• _WORK INSTRUCTIONS_:
**A.** Output everything in the article on how cells recognize fats from "Models — specifically" down to "observe the results.", copying it word for word.
**B.** According to the article on how cells recognize fats, which enzyme converts saturated fats into unsaturated ones?

• _DOCUMENT EXCERPT_:
+-------+
Investigating How Cells Recognize Good and Bad Fats

Virginia McDonough-Stukey, Ph.D. | Professor of Biology

We may have to check the nutrition label to know the amounts of saturated and unsaturated fats we’re consuming, but for our cells, this tallying is second nature. Scientists have known for years that cells absorb, process and use fats; that they can change saturated fats to unsaturated ones; and that they recognize the difference between the two. What remains a mystery is just how they make that distinction.

That’s what molecular biologist Dr. Virginia McDonough, a professor and researcher at Hope since 1995, wants to find out. She and her students have been studying the way that cells recognize and respond to the presence of saturated fats (commonly called “bad” fats) and unsaturated (“good”) fats. McDonough’s research group is tantalizingly close to understanding our cells’ approach to doing this and has identified some key components of that process.

“We have found quite a few of the proteins that work as part of the system,” McDonough says. “We know a lot of the pieces; we just haven’t put the pieces together into the puzzle yet.” A three-year, $246,972 National Institutes of Health grant awarded in 2019 funds the current phase of her long-term research.

“I think people recognize that we’re really close to being able to put those pieces together,” McDonough adds. “I’m hoping that in the next couple of years we’re going to be able to come up with some very nice models of how the system works.”

Models — specifically model organisms — have already provided a substantial source of insight for McDonough’s lab (and for science more broadly). By mutating select genes in yeast — a common model organism — McDonough and her team disrupt the ability of the cell to produce some specific proteins.

This makes that pathway dysfunctional and impairs the cell’s ability to metabolize fat. Once McDonough identified some of the proteins involved in the fat sensing/regulating system, the next step was to disrupt them through this selective gene mutation and observe the results.

“We’re trying to study how the system should work normally,” she says. “We do that by probing it when it’s not working normally, and then figure out what’s gone wrong.”

When fat metabolism goes wrong in human cells, a whole host of disorders can follow. Obesity, diabetes, cardiovascular disease and certain cancers are all linked to dysfunctional fat metabolism.

One of the things McDonough knows throws off cellular fat metabolism is a glitch in the so-called “chemical switches” that regulate the production of an enzyme — known in biochemistry circles as stearoyl-CoA desaturase — that converts saturated fats into unsaturated ones. When functioning properly, the chemical switch (or switches, as the case may be) turns off production of the enzyme when the cell has enough unsaturated fat.
+-------+
• _THE DATA_:
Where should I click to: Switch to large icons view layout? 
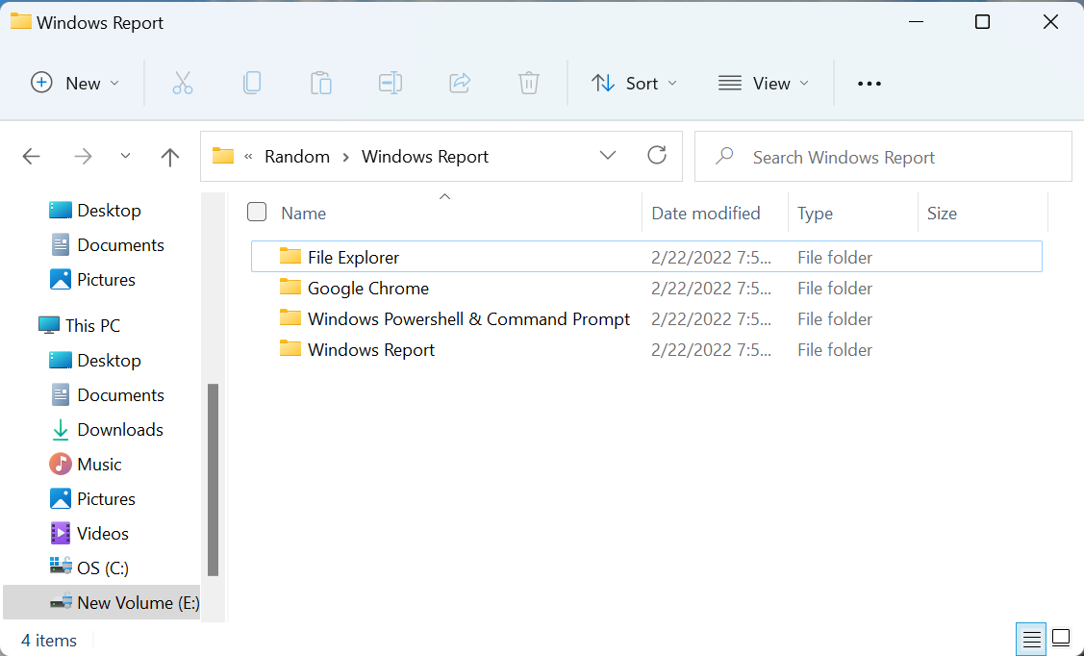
+-------+
• _ANSWERS TO EACH TASK_:
**A.**
Models — specifically model organisms — have already provided a substantial source of insight for McDonough’s lab (and for science more broadly). By mutating select genes in yeast — a common model organism — McDonough and her team disrupt the ability of the cell to produce some specific proteins.

This makes that pathway dysfunctional and impairs the cell’s ability to metabolize fat. Once McDonough identified some of the proteins involved in the fat sensing/regulating system, the next step was to disrupt them through this selective gene mutation and observe the results.

**B.** Stearoyl-CoA desaturase.